Anyway, Micah gets a bloody hicky from Anita and says "Nathanial is going to be jealous." which is actually the entire point of this scene, as the next chapter reveals. Micah and Anita are in the kitchen eating biscuts and Nate is throwing things around because Micah got marked and he didn't. That's bad form on Anita for doing that, bad form on Micah for flaunting it, and bad form on Nate for throwing a hissy fit instead of calmly and collectively renting his own apartment and moving out (punching one or both of them is entirely optional, and probably not his best move)
And then Ronnie calls. You know, Anita's best friend. From the wedding. Who hasn't been in this series for about two books.
Yeah, Anita needs to shit on her for a while because she decided not to marry her boyfriend.
Ronnie decides that she's coming over for girl talk. Okay. Anita hangs up and then tries to talk Nate down. Nate does this:
“I can’t live like this. You give me an inch, and then you take it away. Orgasm today, but only because of some metaphysical shit. You’ll find an excuse not to do it again. You always do. He gets intercourse and orgasm, and I get nothing. But you marked me, me. Not him, me!” He was still staring at the cabinet, while he ranted louder and louder. “It was all I had. All I had!” He had to pause to take a breath, and I rushed into that small silence.
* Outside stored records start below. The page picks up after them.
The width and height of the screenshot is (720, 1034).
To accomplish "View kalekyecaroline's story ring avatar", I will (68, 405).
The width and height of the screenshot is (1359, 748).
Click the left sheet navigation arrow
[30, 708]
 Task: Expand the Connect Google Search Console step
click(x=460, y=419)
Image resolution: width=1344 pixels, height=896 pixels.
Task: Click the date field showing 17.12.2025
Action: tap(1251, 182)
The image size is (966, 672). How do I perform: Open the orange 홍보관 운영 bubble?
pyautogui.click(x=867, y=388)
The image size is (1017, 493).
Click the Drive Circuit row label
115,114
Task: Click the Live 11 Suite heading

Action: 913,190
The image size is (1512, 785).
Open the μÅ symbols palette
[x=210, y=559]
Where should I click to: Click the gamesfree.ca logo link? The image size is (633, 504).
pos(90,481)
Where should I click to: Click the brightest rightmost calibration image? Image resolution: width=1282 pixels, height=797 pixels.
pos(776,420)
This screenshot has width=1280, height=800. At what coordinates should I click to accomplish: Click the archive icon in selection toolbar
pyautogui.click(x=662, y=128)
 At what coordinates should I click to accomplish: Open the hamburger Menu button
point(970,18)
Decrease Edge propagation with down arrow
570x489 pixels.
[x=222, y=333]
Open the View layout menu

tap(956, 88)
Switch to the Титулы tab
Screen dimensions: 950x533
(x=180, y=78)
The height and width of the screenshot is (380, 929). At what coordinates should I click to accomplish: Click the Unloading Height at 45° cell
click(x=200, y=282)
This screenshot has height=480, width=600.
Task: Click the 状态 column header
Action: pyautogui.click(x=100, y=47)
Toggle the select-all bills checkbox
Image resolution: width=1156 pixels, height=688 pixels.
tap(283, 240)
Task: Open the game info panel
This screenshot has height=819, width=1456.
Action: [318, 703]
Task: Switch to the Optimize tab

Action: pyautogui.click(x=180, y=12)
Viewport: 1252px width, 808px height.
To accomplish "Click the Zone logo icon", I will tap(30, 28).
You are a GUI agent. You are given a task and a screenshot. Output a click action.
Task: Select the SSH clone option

I think we can all agree that LKH needs to never write dialogue again, but other than that, it's pretty good. Somebody's calling Anita on her shit. Admittedly this will all get erased soon and there's a lot of creepy dripping off this thing, but somebody is calling Anita on her shit. Let's celebrate what we can, mkay?
So Anita apologizes for hurting Nate, which isn't the same as apologizing for treating him like a third-class citizen in his own house, and promises to mark him after he gets back from stripping at Guilty Pleasures. Gregory makes pointed remarks that are both out of character and unwarrented. None of it is interesting.
He tries to get her to come see the act. She says she has to work.
The chapter ends with Nate wandering off.
And because none of that was funny at all, I had a conversation with one of ya'll the other day (Tiger Gray) in which I said that LKH should let Phantom Menace era George Lucas direct an Anita Blake movie. Just for this scene:
Anita: I held him. I held him the way a mother heron holds a poor abused baby frog that she wants to comfort, knowing that she could eat him in one gulp, his slimy body going down her gullet like the warm caramel sauce in a cup of perfect coffee, but she won't because she loves him. I loved him that way. I loved this alien being from the stars like I loved caramel filling. The warmth in him was like the warmth in me and we were all together.
Jar Jar Binks: Mesa abused as child. Mesa never know warmth or comfort. Mesa very lonely.
(And it WOULD happen, because they'd both bring the script's first drafts INTO THE STUDIO).